Managing debt and interest levels can be like a game of Whac-A-Mole. As soon as you smash one debt down with a hammer, another one pops up to replace it. It doesn’t seem to matter how many times you sling that tool in the direction of the debt – it always rears its ugly head again, often bigger than it was before. So, how do you dodge interest and destroy debt? Use the following methods:
You would be amazed at the change small cash loans can make to your debt and interest levels. If you know that missing a credit card payment is going to cost you dearly, then a cash loan can cover the difference with a far more manageable interest rate and repayment terms.
The beauty of cash loans from reputable lenders is the transparency they offer. When you choose the right loan provider, you can be well aware of your obligation while enjoying peace of mind and affordable repayments. Use these loans tactically, and you can destroy debt and dodge interest with far more ease than you might have thought.
Credit Card Transfers
A method of interest evasion that has been growing in popularity is the art of credit card transfers, also known as the credit card shuffle. This is the process of moving your credit card debt over to another bank or company with lower interest rates and more beneficial repayment terms.
This can be an excellent option for those who have previously chosen a credit card scheme or company they can’t manage. Before you try this method of interest dodging for yourself, however, be aware of balance transfer fees. Some companies charge between three to five percent of your transferred balance, then charge you interest based on your credit history after a specific period has passed.
See an Expert
Dodging interest and destroying debt is not all that easy for the average person, but it could be for an expert.
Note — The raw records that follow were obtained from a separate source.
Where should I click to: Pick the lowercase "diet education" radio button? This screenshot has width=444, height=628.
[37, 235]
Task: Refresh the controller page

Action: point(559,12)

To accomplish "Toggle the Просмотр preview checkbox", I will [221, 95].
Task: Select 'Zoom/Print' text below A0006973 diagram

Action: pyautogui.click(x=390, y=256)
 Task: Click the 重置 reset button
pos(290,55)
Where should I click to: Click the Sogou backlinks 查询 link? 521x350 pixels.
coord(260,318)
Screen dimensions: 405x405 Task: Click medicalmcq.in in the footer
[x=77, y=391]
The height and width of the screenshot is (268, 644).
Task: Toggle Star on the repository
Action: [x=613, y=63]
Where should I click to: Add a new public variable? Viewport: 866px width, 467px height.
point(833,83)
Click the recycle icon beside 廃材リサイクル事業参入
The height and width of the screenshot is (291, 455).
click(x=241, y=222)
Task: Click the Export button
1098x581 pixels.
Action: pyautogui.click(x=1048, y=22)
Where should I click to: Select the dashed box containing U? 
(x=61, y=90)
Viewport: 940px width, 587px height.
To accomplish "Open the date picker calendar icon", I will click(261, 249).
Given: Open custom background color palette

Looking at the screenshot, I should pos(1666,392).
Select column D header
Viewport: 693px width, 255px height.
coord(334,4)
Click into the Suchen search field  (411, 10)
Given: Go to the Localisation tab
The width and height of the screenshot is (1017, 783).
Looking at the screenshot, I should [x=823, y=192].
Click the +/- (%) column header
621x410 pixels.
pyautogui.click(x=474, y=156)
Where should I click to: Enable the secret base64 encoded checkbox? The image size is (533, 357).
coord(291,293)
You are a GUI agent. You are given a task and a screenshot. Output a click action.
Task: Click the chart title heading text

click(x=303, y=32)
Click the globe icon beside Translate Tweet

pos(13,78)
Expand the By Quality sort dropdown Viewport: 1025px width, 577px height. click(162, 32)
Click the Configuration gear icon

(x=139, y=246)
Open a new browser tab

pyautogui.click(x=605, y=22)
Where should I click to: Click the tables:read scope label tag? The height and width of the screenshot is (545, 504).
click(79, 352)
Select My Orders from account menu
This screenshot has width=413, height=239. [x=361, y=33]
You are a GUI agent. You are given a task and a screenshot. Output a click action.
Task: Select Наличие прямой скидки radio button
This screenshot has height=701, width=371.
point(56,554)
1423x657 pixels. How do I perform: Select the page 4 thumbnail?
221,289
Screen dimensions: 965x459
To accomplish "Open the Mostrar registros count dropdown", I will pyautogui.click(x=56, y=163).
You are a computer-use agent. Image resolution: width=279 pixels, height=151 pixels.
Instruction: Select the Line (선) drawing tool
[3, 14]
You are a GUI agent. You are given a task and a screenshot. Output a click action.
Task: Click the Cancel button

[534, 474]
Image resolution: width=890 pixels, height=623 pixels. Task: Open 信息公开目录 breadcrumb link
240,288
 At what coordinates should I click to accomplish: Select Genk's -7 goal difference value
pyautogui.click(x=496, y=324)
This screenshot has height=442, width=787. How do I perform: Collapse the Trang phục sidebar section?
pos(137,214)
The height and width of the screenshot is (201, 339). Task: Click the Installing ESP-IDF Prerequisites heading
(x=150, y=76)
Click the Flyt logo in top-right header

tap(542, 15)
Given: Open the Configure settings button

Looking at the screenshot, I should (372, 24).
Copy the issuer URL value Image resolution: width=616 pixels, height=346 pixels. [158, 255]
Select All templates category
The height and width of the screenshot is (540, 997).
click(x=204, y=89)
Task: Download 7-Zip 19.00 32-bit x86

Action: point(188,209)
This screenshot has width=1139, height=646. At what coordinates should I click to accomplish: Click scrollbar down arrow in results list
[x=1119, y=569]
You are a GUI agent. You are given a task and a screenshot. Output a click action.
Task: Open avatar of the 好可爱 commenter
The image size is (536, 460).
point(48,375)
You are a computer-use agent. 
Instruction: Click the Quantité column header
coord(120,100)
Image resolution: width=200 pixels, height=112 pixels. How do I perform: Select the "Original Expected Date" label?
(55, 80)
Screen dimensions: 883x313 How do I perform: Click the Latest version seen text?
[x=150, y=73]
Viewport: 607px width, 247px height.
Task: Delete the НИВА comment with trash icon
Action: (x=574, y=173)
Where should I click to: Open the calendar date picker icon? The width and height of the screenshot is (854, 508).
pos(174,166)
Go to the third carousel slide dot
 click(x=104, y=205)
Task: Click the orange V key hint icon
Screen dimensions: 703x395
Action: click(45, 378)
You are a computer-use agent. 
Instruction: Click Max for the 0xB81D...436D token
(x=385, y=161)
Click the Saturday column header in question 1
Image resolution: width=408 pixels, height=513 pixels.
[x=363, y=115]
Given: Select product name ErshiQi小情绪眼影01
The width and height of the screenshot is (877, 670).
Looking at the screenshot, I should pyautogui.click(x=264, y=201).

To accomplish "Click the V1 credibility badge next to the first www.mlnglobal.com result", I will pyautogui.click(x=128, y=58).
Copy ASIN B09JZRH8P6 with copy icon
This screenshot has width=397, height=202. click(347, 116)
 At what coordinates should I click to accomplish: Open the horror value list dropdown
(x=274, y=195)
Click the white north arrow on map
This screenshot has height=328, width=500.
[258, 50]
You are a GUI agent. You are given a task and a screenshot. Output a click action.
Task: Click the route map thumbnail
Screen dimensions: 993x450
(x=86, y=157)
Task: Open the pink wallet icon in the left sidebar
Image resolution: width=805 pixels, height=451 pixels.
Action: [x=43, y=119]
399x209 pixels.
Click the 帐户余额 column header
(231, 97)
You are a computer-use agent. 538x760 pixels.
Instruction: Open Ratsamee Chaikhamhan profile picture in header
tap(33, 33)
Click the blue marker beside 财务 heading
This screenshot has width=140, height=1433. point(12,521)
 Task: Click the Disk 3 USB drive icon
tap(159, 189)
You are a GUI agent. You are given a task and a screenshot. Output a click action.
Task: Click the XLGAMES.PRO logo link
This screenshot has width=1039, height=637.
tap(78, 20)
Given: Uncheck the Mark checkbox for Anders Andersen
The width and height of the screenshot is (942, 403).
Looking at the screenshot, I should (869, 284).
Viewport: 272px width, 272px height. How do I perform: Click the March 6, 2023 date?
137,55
If you’re drowning in a sea of debt and see no way out, then a financial expert could be your guardian angel. Budgeting services are often free and allow you to get to grips with every part of your finances. You can then learn exactly what you owe and whether you can budget a little better to reduce that figure.
Know Your Grace Period
The average interest rate on a credit card in 2019 was between 12 and 16 percent. If you were to buy a lounge suite for $4,000 but didn’t pay that balance before the end of your grace period, you will need to pay around $480 to $640 in interest. That’s why it’s paramount to know your grace period – the window that no interest fees are applied. Most grace periods are between 21 and 27 days.
Don’t Fall for Promotions
When you see the TV you’ve wanted for ages advertised with an “interest-free” deal, don’t be fooled. It might seem like a sweet deal to not have to pay interest, but it’s the deferred interest they’re waiting to profit from. This means if you fail to pay off the item within a specified period, they will hammer you with interest. Want the TV? Save for it.
If you want to be the master of debt destruction and interest evasion, then you have to be proactive. See an expert for help on budgeting and debt management, look into fast cash loans, and be aware of those “desirable” credit card deals that seem too good to be true. You’ll be surprised at how quickly you can become a money master.